You would think, since this subject is of such extreme importance for human welfare, and of such intense concern e.g. to all the many people who have strong political opinions, that there would be an academic subject, or a discipline out there somewhere, in which a more rigorous and empirically defensible classification system or taxonomy of institutional configurations could be found, and in which the outcomes of the various configurations so defined were compared in terms of, say, individual autonomy, wealth, life expectancy, adaptability to change or migration, quality of life, social conflict, and so on. But no, there is no such thing! The closest thing we have are the very tentative gropings in development economics, in the theory of economic growth, and in the corresponding parts of economic history, to study the institutional contexts of growth and development, the distributional and welfare consequences of those institutional frameworks, and such things.

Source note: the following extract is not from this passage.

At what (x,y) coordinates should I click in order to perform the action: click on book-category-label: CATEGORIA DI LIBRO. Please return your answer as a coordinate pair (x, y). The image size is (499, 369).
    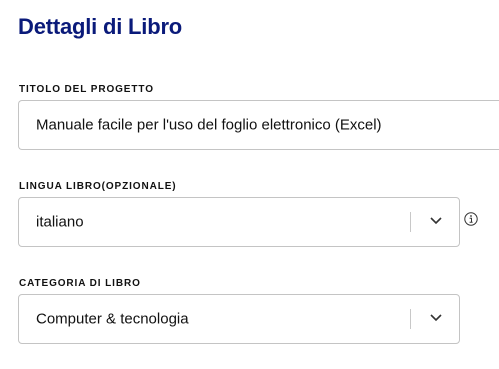
    Looking at the image, I should click on (80, 284).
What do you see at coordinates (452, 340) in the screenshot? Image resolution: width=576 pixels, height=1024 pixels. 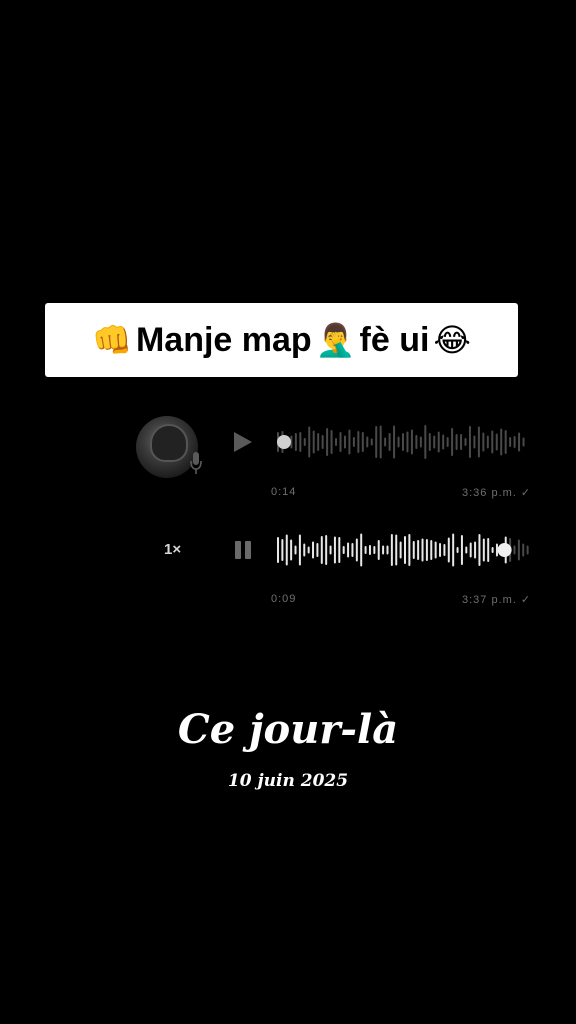 I see `laugh-emoji-icon: 😂` at bounding box center [452, 340].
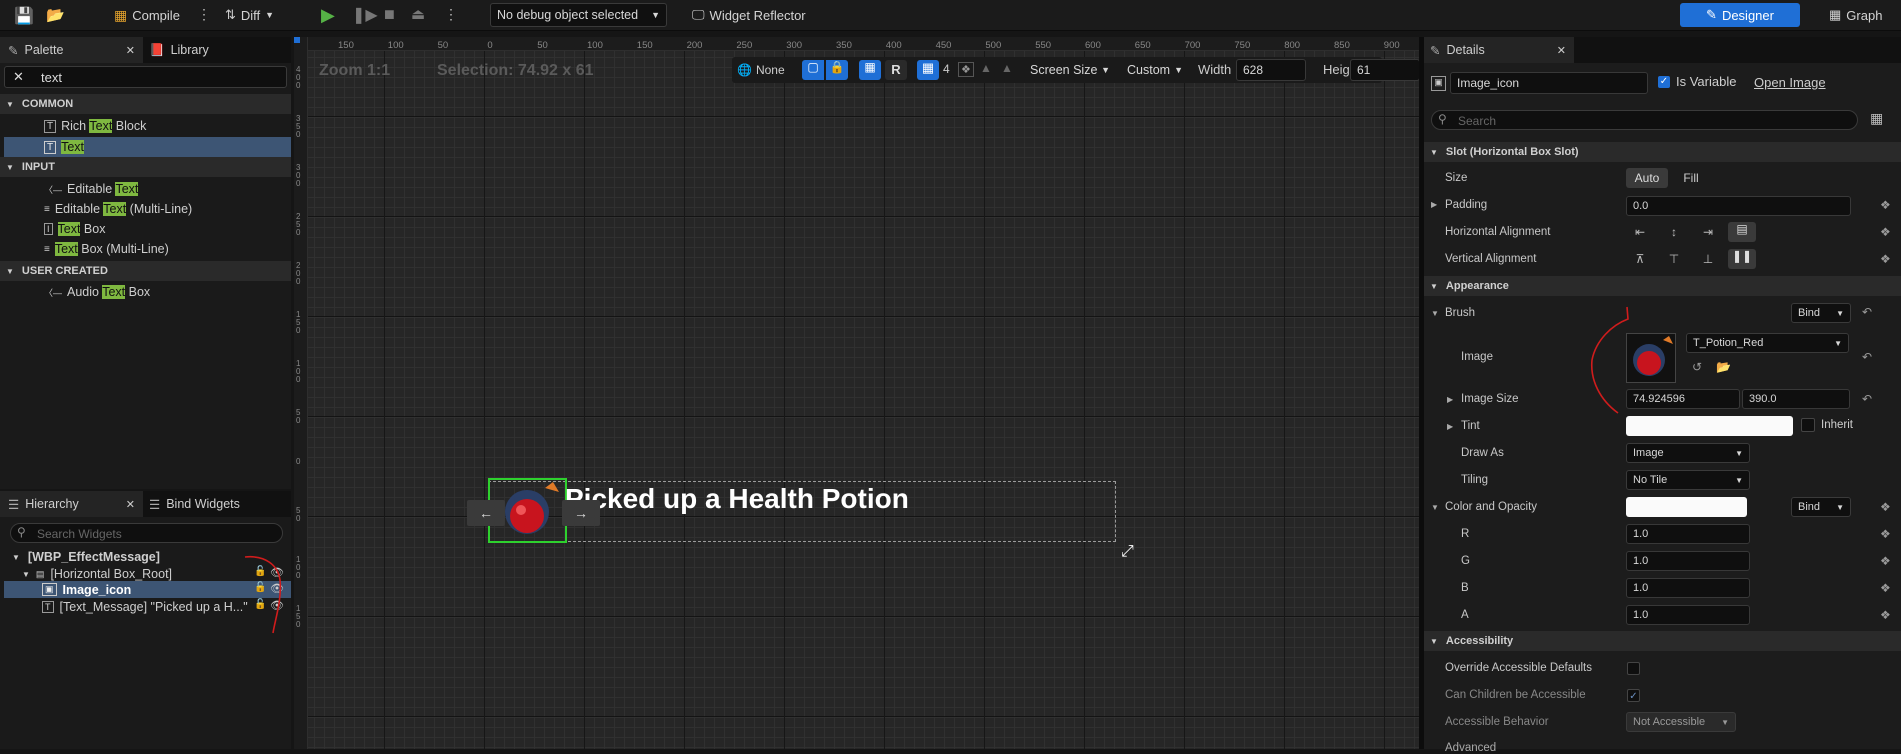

On the surface the conceptual sophistication of these studies can appear to be quite advanced; economists who engage with these questions employ evolutionary game theory and other dynamic modelling resources, but actually the models, so far at least, have little or no empirical traction. In fact, our empirical knowledge of institutional systems is appallingly thin; as I said, we don’t even have a way of characterizing different systems, though we do know that some past and present societies worked very differently from each other in specifiable ways. But very few people are even working on this stuff, and the effective conceptual sophistication of the study of institutions hasn’t really advanced beyond the third book of Hume’s Treatise (I do agree with Russell Hardin that Hume was way ahead of his time, but that doesn't excuse our abject ignorance two or three centuries later).

You might well think this a scandal, and you would be right. Why aren’t people working on these questions that are of such urgent and obvious importance to human life? Why aren’t these questions at the very center of academic discussion? Well, partly it’s a typically academic pathology: economists are rewarded for doing theory, not empirical work, and historians are not interested in economic or institutional history any more. Economic history, until a decade or two ago, was a central and respectable part of the academic discipline of history, but that has largely died out; economic history is now done almost entirely by economists. And economists simply can’t afford the detailed and painstaking (and partly qualitative) empirical work that is required to figure out how a local or regional society actually works, because that kind of work doesn’t get you even into the economic history journals these days (which are now all run by economists), let alone the mainstream economics journals you need to publish in to get a job in a good department. So in the near term, at least, there is little hope that the situation will improve.